* **INSTRUCTIONS FOR THE TASK**
Please transcribe exactly the lines from the one containing "Task: Expand Vaughn grounded out to pitcher" through the end of the records below, both included, and nothing else.
=== SUPPLIED ENTRIES ===
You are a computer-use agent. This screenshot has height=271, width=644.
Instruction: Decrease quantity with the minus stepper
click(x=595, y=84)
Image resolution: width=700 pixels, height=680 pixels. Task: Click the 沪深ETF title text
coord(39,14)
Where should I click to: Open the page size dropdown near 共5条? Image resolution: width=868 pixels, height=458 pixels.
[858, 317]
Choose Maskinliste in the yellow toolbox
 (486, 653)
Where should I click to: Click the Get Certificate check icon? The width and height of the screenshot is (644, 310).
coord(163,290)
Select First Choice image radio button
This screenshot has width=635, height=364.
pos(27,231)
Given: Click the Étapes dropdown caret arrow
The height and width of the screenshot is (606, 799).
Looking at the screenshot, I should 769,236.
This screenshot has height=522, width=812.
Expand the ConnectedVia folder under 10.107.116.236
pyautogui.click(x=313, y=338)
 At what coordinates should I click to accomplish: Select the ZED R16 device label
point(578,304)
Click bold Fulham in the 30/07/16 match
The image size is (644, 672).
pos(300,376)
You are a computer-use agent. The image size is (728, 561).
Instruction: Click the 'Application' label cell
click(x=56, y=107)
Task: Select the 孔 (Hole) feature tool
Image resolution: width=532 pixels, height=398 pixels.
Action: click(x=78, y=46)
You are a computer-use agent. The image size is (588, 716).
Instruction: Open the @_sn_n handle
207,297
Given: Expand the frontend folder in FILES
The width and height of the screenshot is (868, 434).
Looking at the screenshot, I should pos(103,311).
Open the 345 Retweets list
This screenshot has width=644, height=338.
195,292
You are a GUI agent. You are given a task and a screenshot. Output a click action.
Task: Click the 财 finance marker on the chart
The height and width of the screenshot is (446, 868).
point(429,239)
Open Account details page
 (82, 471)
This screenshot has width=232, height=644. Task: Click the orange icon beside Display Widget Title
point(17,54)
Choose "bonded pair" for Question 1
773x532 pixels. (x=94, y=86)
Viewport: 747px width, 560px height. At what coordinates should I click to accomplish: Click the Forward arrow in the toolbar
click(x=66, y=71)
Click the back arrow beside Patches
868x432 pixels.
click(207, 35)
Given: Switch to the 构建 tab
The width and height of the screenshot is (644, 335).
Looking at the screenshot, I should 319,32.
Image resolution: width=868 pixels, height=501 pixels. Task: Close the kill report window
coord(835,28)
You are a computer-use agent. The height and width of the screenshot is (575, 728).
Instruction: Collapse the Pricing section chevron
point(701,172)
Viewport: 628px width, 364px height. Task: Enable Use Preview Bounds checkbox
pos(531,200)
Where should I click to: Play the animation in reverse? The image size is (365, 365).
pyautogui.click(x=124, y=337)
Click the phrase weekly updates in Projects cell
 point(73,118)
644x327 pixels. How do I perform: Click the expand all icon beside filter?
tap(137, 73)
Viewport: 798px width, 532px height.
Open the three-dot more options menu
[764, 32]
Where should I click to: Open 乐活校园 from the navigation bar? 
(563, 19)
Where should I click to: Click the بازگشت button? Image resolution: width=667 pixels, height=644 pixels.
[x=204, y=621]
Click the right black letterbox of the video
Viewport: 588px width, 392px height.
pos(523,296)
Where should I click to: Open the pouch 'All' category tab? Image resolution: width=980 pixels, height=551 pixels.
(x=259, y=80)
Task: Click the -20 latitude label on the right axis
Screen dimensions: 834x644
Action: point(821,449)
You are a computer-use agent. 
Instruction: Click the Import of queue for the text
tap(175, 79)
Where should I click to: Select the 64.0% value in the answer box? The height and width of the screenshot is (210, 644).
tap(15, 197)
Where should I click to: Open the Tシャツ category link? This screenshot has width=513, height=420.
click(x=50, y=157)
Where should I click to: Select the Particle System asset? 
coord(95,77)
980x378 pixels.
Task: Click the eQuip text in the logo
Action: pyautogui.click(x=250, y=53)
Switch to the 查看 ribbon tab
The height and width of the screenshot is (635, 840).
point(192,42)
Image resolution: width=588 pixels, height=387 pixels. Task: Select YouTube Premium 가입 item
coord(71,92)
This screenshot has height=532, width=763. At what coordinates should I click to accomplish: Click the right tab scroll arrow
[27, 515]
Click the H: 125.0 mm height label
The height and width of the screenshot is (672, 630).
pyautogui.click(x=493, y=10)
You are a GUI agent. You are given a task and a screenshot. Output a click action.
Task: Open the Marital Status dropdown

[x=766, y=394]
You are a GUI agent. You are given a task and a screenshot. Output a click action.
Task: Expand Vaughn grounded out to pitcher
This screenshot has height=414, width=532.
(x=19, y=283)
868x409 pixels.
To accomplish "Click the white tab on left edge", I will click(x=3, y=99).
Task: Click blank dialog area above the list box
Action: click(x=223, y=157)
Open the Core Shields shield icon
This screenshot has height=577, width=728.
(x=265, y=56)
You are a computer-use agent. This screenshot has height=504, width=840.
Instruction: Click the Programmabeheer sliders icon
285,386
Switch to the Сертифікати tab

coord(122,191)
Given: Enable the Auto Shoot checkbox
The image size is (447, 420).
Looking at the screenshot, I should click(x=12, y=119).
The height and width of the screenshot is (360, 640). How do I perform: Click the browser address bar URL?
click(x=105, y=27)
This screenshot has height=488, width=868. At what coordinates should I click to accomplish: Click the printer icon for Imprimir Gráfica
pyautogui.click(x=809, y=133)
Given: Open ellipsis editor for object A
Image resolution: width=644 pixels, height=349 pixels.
===
* **EXERCISE ANSWER**
Task: Expand Vaughn grounded out to pitcher
This screenshot has height=414, width=532.
(x=19, y=283)
868x409 pixels.
To accomplish "Click the white tab on left edge", I will click(x=3, y=99).
Task: Click blank dialog area above the list box
Action: click(x=223, y=157)
Open the Core Shields shield icon
This screenshot has height=577, width=728.
(x=265, y=56)
You are a computer-use agent. This screenshot has height=504, width=840.
Instruction: Click the Programmabeheer sliders icon
285,386
Switch to the Сертифікати tab

coord(122,191)
Given: Enable the Auto Shoot checkbox
The image size is (447, 420).
Looking at the screenshot, I should click(x=12, y=119).
The height and width of the screenshot is (360, 640). How do I perform: Click the browser address bar URL?
click(x=105, y=27)
This screenshot has height=488, width=868. At what coordinates should I click to accomplish: Click the printer icon for Imprimir Gráfica
pyautogui.click(x=809, y=133)
Given: Open ellipsis editor for object A
Image resolution: width=644 pixels, height=349 pixels.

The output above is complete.